Итак, что же мне удалось сделать? Доказательством гипотезы Калаби я еще раз укрепил свое убеждение о том, что важнейшие математические проблемы могут быть разрешены путем объединения геометрии с дифференциальными уравнениями в частных производных. Более конкретно, я доказал существование риччи‑плоской метрики для компактных кэлеровых пространств, первый класс Черна для которых обращается в нуль, хотя я и не смог написать точную формулу, определяющую метрику саму по себе. Все, что я мог сказать, – это то, что подобная метрика существовала, но точный ее вид так и остался мне неизвестным.
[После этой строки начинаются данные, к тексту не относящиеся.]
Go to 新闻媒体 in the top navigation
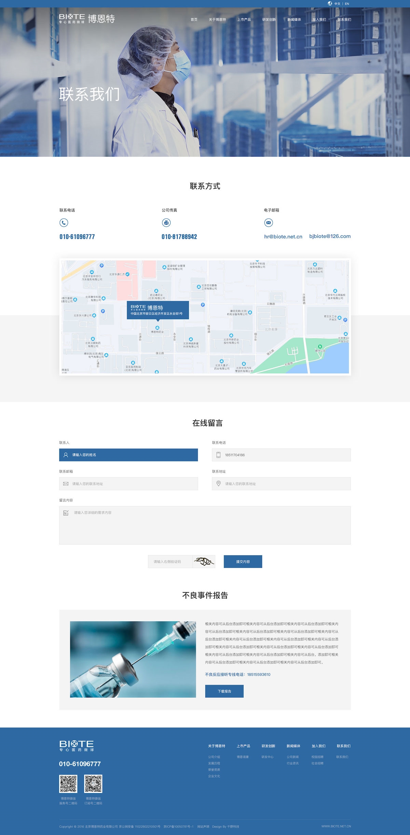 (294, 20)
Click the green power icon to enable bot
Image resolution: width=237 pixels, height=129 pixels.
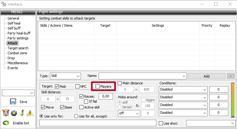click(x=6, y=123)
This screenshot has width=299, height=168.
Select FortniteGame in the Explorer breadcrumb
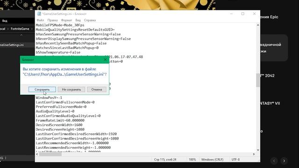20,29
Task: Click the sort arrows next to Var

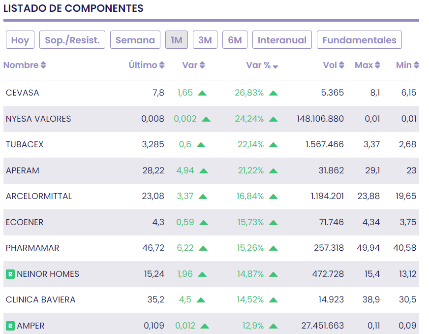Action: [202, 66]
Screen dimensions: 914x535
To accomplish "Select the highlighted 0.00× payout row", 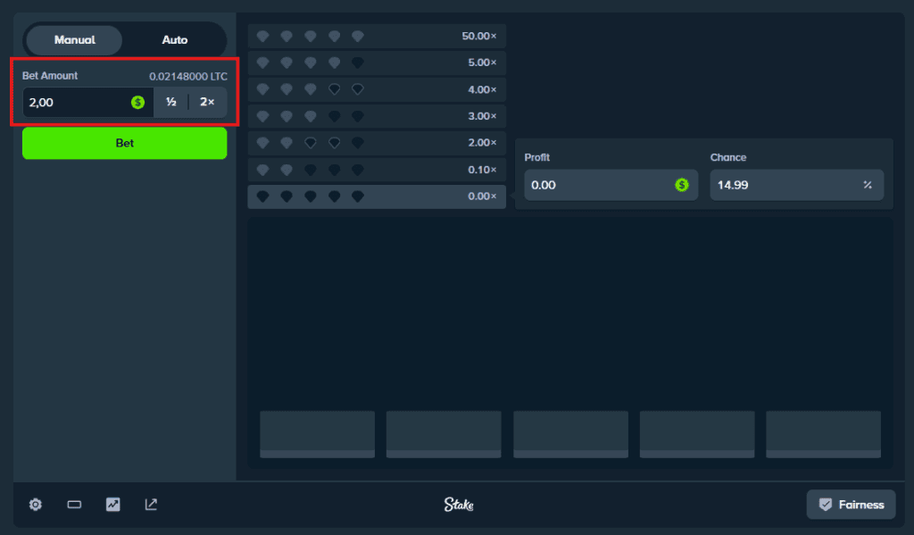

Хотя это может прозвучать несколько неожиданно, метрика, существование которой я доказал, обладала почти сверхъестественными свойствами. В качестве постскриптума к своему доказательству я показал возможность существования множества фантастических многомерных пространств, известных сейчас как пространства Калаби‑Яу, которые удовлетворяли уравнениям Эйнштейна в случае отсутствия в них материи. Таким образом, я обнаружил не просто решение, а самый многочисленный из известных класс решений уравнений Эйнштейна.
Кроме того, мне удалось показать, что непрерывно изменяя топологию, можно получить бесконечный класс решений основного уравнения, входящего в гипотезу Калаби, в настоящее время известного как уравнение Калаби‑Яу и являющегося частным случаем уравнения Эйнштейна. Решения этого уравнения представляли собой топологические пространства, и сила доказательства состояла в его общности. Иными словами, я доказал существование не только одного примера подобных пространств или частного случая, а целого класса примеров. Более того, я показал, что для определенной топологии – например, для комплексных подмногообразий, находящихся внутри более крупных многообразий, – существует только одно возможное решение.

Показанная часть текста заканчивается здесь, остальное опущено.